Cone of Cold does not freeze water
You already gave the reason yourself:
The spell description doesn't refer to any environmental effects.
And since spells only do what they say, then we know that by RAW, Cone of Cold does not freeze water. Any other behaviour of the spell is entirely up to the DM.
Contrast this with Fireball, which does mention environmental effects (emphasis mine):
The fire spreads around corners.
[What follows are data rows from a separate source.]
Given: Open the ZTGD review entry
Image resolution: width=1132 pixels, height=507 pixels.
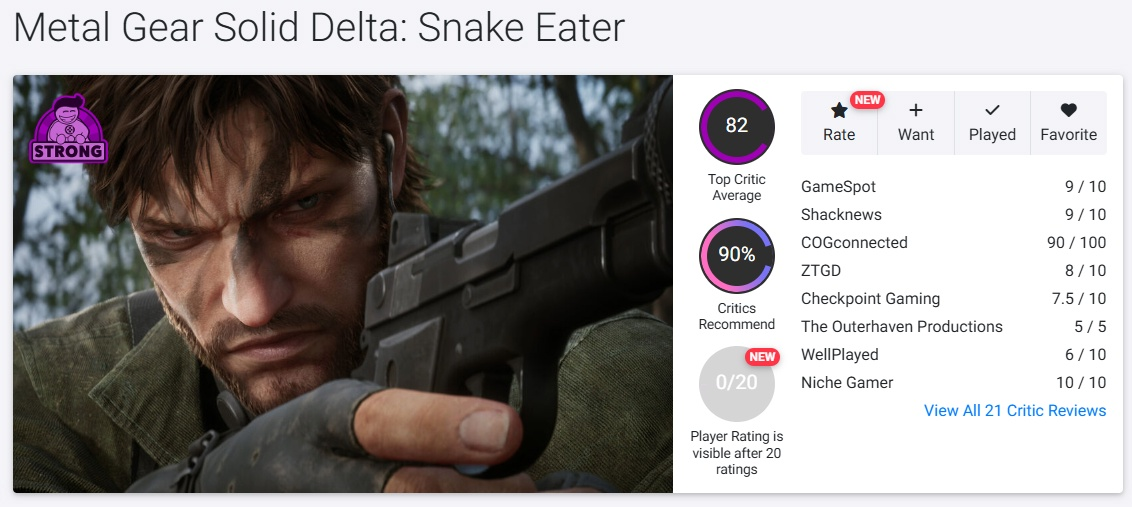Looking at the screenshot, I should (x=822, y=271).
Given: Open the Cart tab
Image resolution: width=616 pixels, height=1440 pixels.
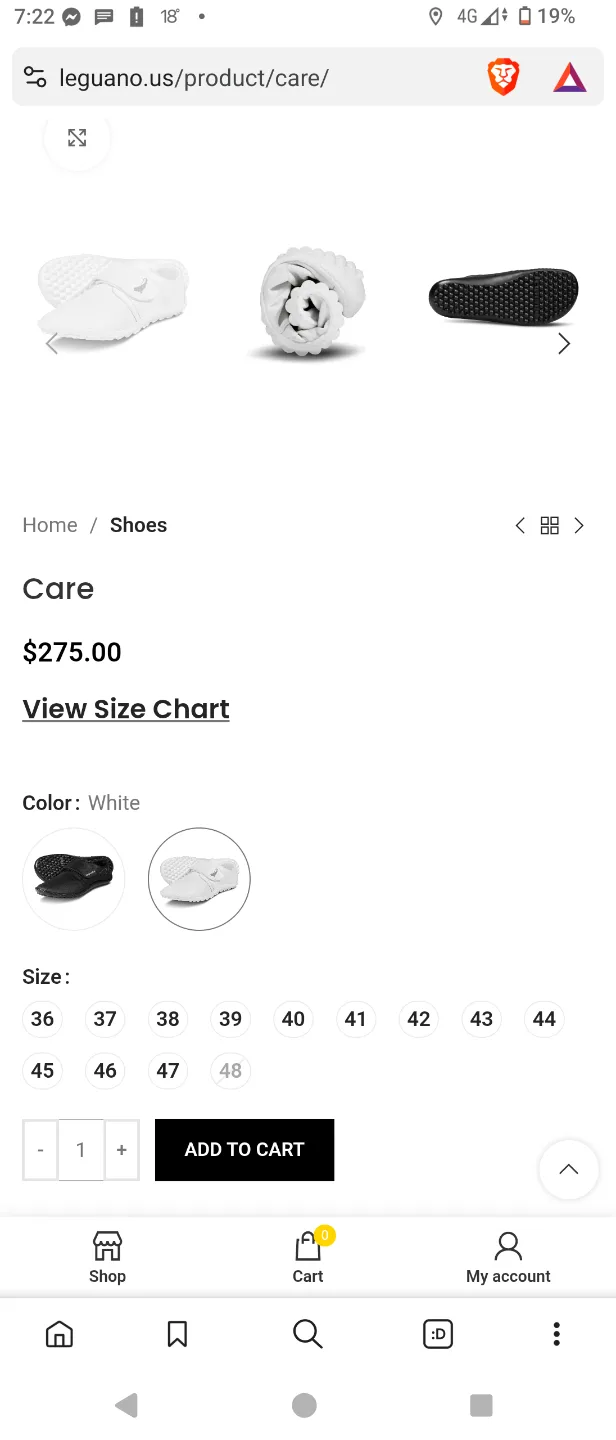Looking at the screenshot, I should pyautogui.click(x=308, y=1257).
It ignites flammable objects in the area that aren't being worn or carried.
A spell that does freeze water is Freezing Sphere (thanks to @RyanThompson), which says:
If the globe strikes a body of water of a liquid that is principally water (not including water-based creatures), it freezes the liquid to a depth of 6 inches over an area of 30 feet square. [...]
Cone of Cold does not have similar wording and does not freeze water within the range.
Several people, including Pierre Cathe's answer have mentioned that the spell description does contain one environmental effect description:
A blast of cold air erupts from your hands.
The argument is that this could be used to justify a homebrew ruling where Cone of Cold does freeze water. Personally I would not rule this way and here are some of the points I think need to be considered:
- 'Blast' and 'cold' are not game terms. We have no context for their meaning or severity. A blast of cold air to one person could be a "a cool breeze" to another as these terms, without definition, are entirely subjective.
- Allowing this spell to freeze water gives it one of the benefits of the higher level spell Freezing Sphere.
- If it freezes water then it poses issues with underwater combat, line of effect through water and potential difficult terrain.
Overall I think it isn't a good house-rule. Under 'rule of cool' (pun intended) I may allow it once but certainly wouldn't rule this way consistently.